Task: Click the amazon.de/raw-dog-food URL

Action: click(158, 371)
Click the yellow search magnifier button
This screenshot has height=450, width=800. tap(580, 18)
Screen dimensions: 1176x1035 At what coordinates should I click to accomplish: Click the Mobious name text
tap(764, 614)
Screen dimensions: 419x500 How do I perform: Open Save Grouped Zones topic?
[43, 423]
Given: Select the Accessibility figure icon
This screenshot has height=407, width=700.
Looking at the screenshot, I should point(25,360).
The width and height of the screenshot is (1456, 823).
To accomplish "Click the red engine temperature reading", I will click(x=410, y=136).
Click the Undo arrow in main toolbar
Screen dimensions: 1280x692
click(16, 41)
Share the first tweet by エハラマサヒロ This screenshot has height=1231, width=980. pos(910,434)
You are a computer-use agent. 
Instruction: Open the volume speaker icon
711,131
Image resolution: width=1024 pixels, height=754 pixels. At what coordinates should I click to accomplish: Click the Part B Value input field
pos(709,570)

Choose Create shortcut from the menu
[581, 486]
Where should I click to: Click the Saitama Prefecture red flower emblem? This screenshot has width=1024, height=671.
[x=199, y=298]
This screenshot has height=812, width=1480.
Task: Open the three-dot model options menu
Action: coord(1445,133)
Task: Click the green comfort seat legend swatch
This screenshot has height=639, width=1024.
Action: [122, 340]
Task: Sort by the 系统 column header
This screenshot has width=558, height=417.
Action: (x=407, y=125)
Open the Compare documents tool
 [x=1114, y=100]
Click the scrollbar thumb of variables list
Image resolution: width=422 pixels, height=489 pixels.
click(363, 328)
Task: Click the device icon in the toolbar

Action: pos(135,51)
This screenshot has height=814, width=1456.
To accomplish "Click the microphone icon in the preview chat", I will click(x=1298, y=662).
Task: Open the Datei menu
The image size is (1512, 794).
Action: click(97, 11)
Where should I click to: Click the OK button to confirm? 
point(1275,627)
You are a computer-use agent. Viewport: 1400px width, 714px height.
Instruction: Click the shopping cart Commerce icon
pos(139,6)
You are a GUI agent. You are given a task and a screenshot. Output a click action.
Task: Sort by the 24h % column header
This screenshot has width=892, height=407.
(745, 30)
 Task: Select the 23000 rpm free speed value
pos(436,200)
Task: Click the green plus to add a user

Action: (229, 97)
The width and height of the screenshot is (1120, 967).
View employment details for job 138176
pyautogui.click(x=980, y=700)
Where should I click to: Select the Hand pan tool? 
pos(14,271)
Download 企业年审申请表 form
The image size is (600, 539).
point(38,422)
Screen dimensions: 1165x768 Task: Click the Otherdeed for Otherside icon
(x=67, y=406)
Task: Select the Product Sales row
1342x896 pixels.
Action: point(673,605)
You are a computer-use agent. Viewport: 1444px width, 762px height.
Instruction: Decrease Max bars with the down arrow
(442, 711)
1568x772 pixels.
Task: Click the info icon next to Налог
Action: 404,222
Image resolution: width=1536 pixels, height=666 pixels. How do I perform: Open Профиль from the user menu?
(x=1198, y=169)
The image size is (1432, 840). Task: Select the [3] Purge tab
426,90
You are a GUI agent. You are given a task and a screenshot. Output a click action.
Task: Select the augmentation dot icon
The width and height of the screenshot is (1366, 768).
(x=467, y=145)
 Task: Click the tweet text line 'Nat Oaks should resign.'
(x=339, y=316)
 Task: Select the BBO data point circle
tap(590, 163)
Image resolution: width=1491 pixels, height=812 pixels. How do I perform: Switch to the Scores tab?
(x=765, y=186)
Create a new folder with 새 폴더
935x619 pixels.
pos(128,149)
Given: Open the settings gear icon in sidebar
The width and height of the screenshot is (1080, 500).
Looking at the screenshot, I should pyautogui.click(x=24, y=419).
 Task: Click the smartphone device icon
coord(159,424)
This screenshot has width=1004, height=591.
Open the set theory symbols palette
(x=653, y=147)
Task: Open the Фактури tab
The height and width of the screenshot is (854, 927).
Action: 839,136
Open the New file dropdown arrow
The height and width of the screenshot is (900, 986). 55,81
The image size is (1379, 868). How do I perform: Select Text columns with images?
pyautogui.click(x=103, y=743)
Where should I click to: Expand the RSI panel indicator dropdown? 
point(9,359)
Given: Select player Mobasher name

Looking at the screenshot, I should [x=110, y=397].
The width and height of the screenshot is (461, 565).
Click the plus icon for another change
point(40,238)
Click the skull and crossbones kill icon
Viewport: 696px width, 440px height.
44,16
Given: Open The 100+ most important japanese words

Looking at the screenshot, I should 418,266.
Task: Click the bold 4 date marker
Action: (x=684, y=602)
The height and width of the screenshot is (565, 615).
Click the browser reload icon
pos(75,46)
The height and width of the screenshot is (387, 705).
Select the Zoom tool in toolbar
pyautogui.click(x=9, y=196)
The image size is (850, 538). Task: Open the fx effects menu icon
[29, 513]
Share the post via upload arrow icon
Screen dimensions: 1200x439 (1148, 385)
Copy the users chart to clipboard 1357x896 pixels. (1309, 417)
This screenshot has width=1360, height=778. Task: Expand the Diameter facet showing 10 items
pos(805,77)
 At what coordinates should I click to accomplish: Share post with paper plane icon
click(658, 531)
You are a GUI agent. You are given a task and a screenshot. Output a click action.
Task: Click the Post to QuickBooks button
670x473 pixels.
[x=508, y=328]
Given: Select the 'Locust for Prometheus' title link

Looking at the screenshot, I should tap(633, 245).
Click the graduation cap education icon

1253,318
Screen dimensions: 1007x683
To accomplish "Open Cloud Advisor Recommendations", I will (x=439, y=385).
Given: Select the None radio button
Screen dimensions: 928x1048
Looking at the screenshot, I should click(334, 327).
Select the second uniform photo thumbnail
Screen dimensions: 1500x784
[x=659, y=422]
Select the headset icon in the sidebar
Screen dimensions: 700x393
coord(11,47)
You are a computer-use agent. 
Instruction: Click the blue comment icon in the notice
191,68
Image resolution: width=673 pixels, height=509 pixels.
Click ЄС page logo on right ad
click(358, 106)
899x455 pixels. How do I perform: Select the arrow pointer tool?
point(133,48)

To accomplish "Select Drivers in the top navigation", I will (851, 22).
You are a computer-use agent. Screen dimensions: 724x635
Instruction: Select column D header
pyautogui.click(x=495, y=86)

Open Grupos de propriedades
──────────
**Exercise aim**. Your reply must contain exactly the lines from the first line of the data through the line holding "The width and height of the screenshot is (1456, 823).", and nothing more.

**Exercise response**.
Task: Click the amazon.de/raw-dog-food URL

Action: click(158, 371)
Click the yellow search magnifier button
This screenshot has height=450, width=800. tap(580, 18)
Screen dimensions: 1176x1035 At what coordinates should I click to accomplish: Click the Mobious name text
tap(764, 614)
Screen dimensions: 419x500 How do I perform: Open Save Grouped Zones topic?
[43, 423]
Given: Select the Accessibility figure icon
This screenshot has height=407, width=700.
Looking at the screenshot, I should point(25,360).
The width and height of the screenshot is (1456, 823).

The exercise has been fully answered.